From the earliest marches in 1970 to this month’s events around the Bay Area and the world, Pride has celebrated and commemorated the LGBTQ community’s culture and heritage for over 40 years. While COVID-19 has changed the nature of celebrations this year, UC Press is honored to publish titles that shed light on the unique experiences of LGBTQ individuals and ongoing struggles of the LGBTQ community. The titles featured in this list speak to the lesbian voices and experience.

The Family of Woman
Lesbian Mothers, Their Children, and the Undoing of Gender

by Maureen Sullivan

Amidst the shrill and discordant notes struck in debates over the make-up—or breakdown—of the American family, the family keeps evolving. This book offers a close and clear-eyed look into a form this change has taken most recently, the lesbian coparent family. Based on intensive interviews and extensive firsthand observation, The Family of Woman chronicles the experience of thirty-four families headed by lesbian mothers whose children were conceived by means of donor insemination.With its intimate perspective on the interior dynamics of these families and its penetrating view of their public lives, the book provides rare insight into the workings of emerging family forms and their significance for our understanding of “family”—and our culture itself.


Sex and Sensibility
Stories of a Lesbian Generation

by Arlene Stein

Sex and Sensibility relates the development of a “queer” sensibility in the 1990s to the foundation laid by the gay rights and feminist movements a generation earlier.

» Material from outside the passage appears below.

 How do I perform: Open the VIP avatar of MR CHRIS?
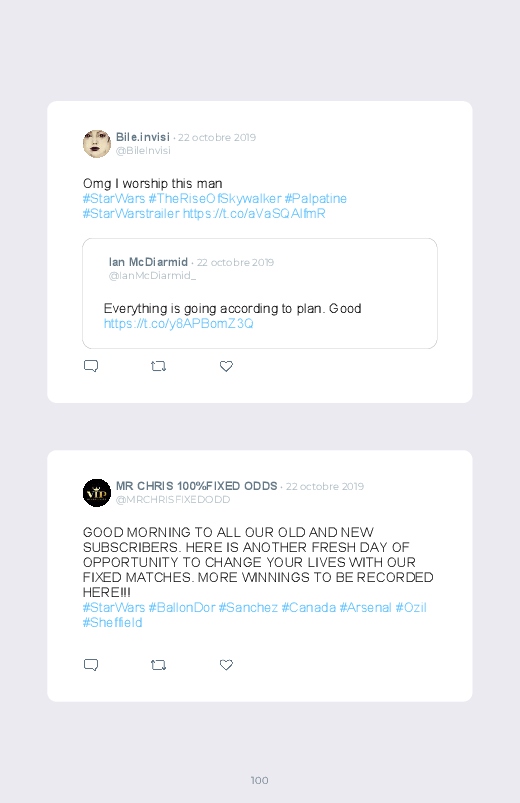point(97,493)
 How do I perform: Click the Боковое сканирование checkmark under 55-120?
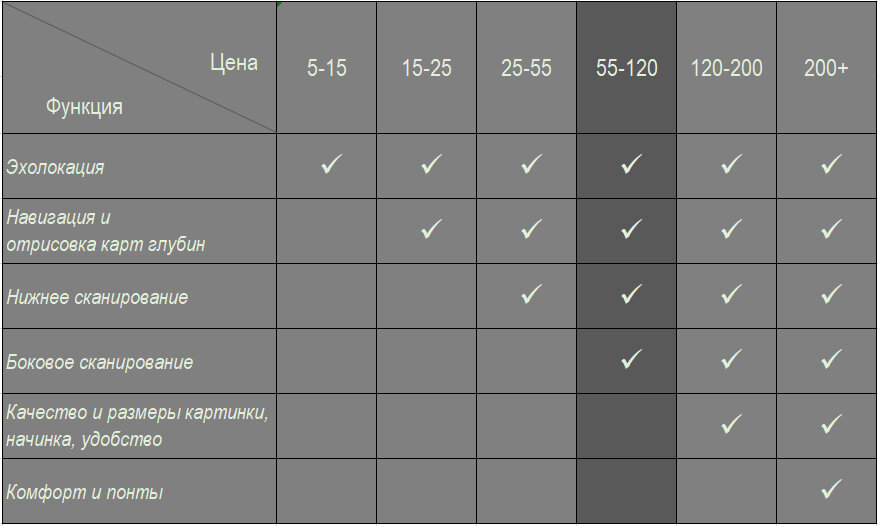click(x=631, y=359)
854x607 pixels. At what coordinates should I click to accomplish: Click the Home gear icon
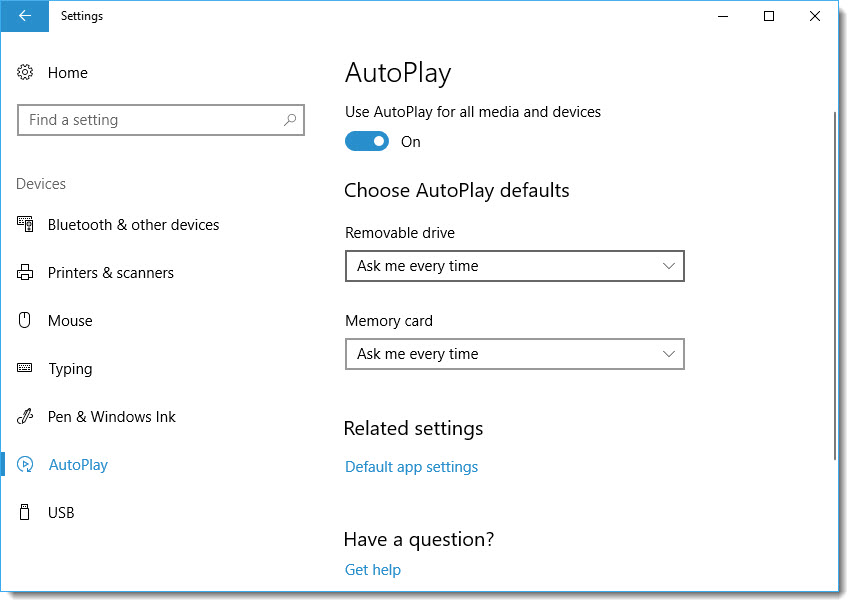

Beginning with the stories of thirty women who came of age at the climax of the 70s women’s movement—many of whom defined lesbianism as a form of resistance to dominant gender and sexual norms—Stein explores the complex issues of identity that these women confronted as they discovered who they were and defined themselves in relation to their communities and to society at large.


The Family Silver
Essays on Relationships among Women

by Susan Krieger

In an inventive and controversial collection of essays, sociologist Susan Krieger considers the many forms of wealth, both material and emotional, that women pass on to each other. This domestic heritage—the “family silver”—is the keystone for a discussion of mother-daughter relationships, intimate relationships between lesbians, ties between students and feminist teachers, the dilemmas of women in academia as well as in the broader work world, and the importance of female separatism. Drawing on her experiences as a lesbian, a feminist, and a teacher, Krieger presents a stunning critique of higher education. She argues for acknowledging gender in all areas of women’s lives and for valuing women’s inner realities and outer forms of expression.